• [DOCUMENT SEGMENT]:
══════════════════════════════

Sounds like a bit of an edge case. In general, iNat asks not to include habitat shots that don’t include the organism, but a habitat shot zoomed way out which does contain the (tiny and unidentifiable) organism is technically ok.
If there were really no way to assess/ID the organism in a pic, but I still wanted to make an observation, I’d tick “No” for Evidence of Organism on my own observation so it would be there, but wouldn’t end up in the pile for reviewers.
If an observation of mine is DQA to casual is because of “It’s as good as it can be,” I’m not averse to just deleting it. That DQA rating is tantamount to saying that it isn’t useful. Plus, it makes it not useful for my life list.
Jason, I quite disagree. There will indeed be many cases of images of small (currently) difficult to ID groups for which that DQA is appropriate, but science marches on, and I have shown in my own moth research that there are many identification challenges–previously dismissed by experts–that can be resolved with careful examination of the burgeoning volume of online images.
Images of plants without diagnostic features, or images of insects which are blurred or lack diagnostic detail will be appropriate for that DQA, but not just “difficult to ID” taxa!

══════════════════════════════

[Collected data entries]
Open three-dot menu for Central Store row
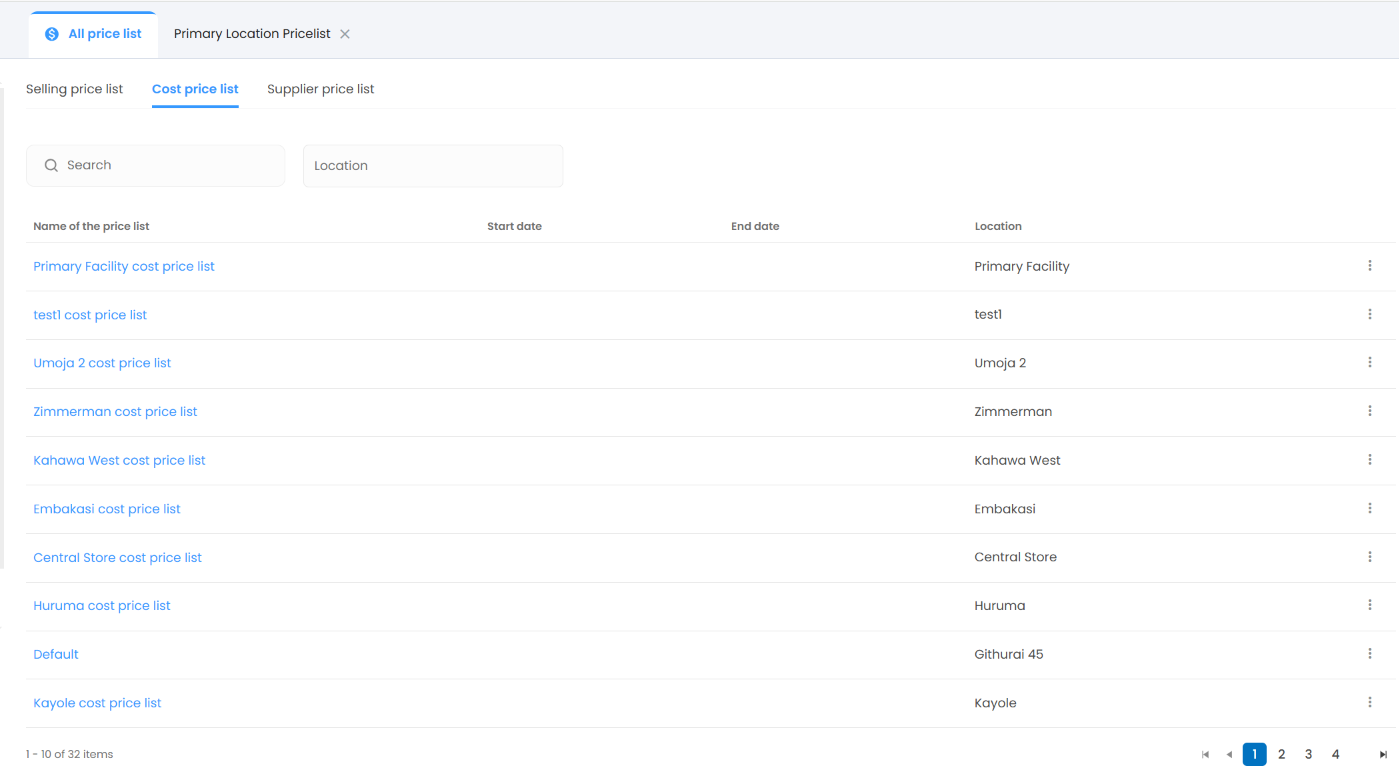 point(1369,557)
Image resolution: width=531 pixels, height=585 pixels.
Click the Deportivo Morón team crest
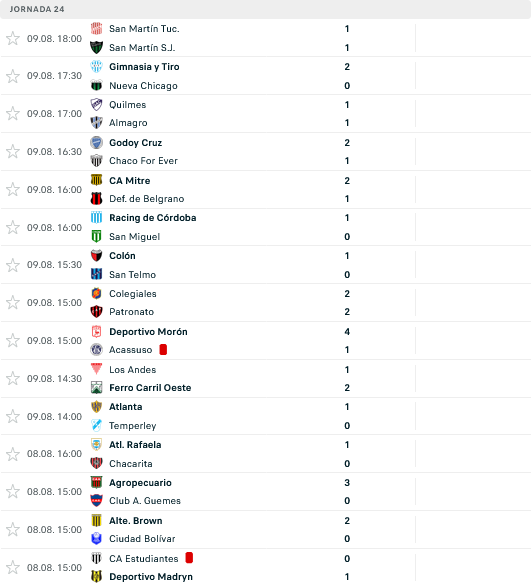(96, 331)
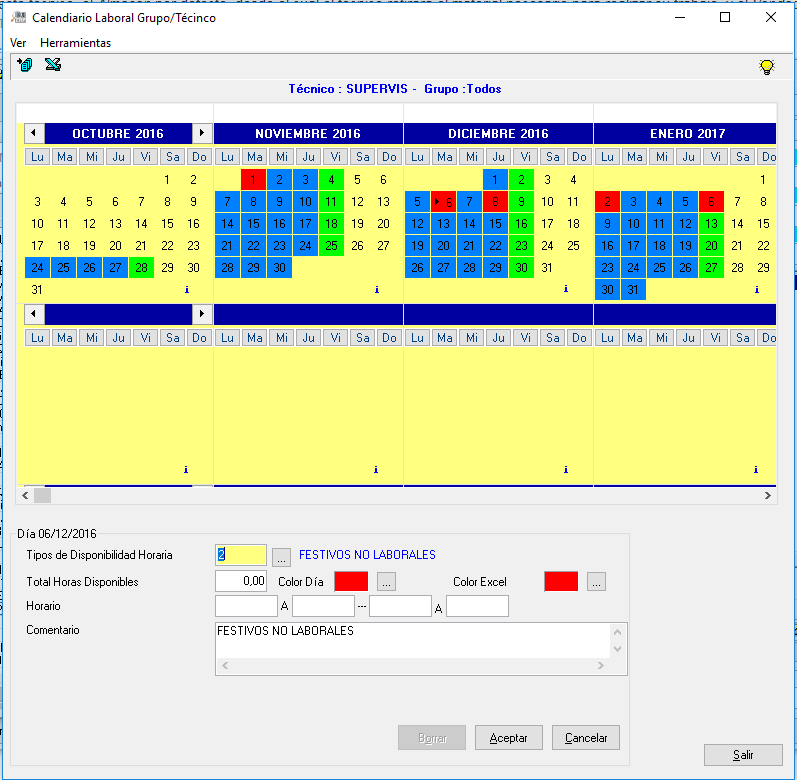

══════════════════════════════

• [WORK INSTRUCTION 1]:
Which abbreviations appear in the iNat discussion? List each one once.
• [WORK INSTRUCTION 2]:
Answer these questions about the iNat discussion:
(a) What does iNat generally ask users not to include?
(b) Which item would the commenter tick "No" for on their own observation?
(c) In what area of research does the commenter addressing Jason say they have worked?
• [WORK INSTRUCTION 3]:
Could you carry the iNat discussion forward from its final sentence?

• [ANSWER SPACE 1]:
iNat, ID, DQA

• [ANSWER SPACE 2]:
(a) Habitat shots that don't include the organism.
(b) Evidence of Organism.
(c) Moth research.

• [ANSWER SPACE 3]:
i’m much more bothered by someone forcing something back to genus/family because they ‘dont know’ about an ID that I am confident in, than i am someone marking it as can’t be verified and it ends up casual. I don’t think it removes it from your life list does it? And i can still use the observation for my own purposes. If i let it go back to genus level i can’t do that. (but of course if i agree the ID might me wrong i often bump it up as well)
There are two possible things going on when people push something back to genus or whatever. If they’re doing it because they individually don’t know, nothing else, that’s bad. However, if they’re doing it because they think the photo lacks traits needed for identification, then I think they’re justified in pushing it back. And you’d be justified in explaining that some distinguishing trait is in fact visible or that you saw the distinguishing trait that isn’t in the photo.
In any case, pushing something back to genus is not (in my opinion) an example of mocking the identifier, though it can be very frustrating.
well a lot of the time it is intermediate. Like they don’t know and they can’t tell and they think no one else can tell but i am confident I can tell. I am good at picking out plants by gestalt and a lot of time people just don’t believe me, in real life people come to realize i actually can identify them but i can’t prove myself to everyone on a website so i just kind of gave up and made less observations of that sort. But i dont think people should be pushing them back. I think casual is a better place if they think they can’t tell but i am confident. So i reject community ID on those which ends up doing the same thing, but is maybe more confrontational.
But yeah asking for clarity is fine of course. Sometimes my ID is just wrong.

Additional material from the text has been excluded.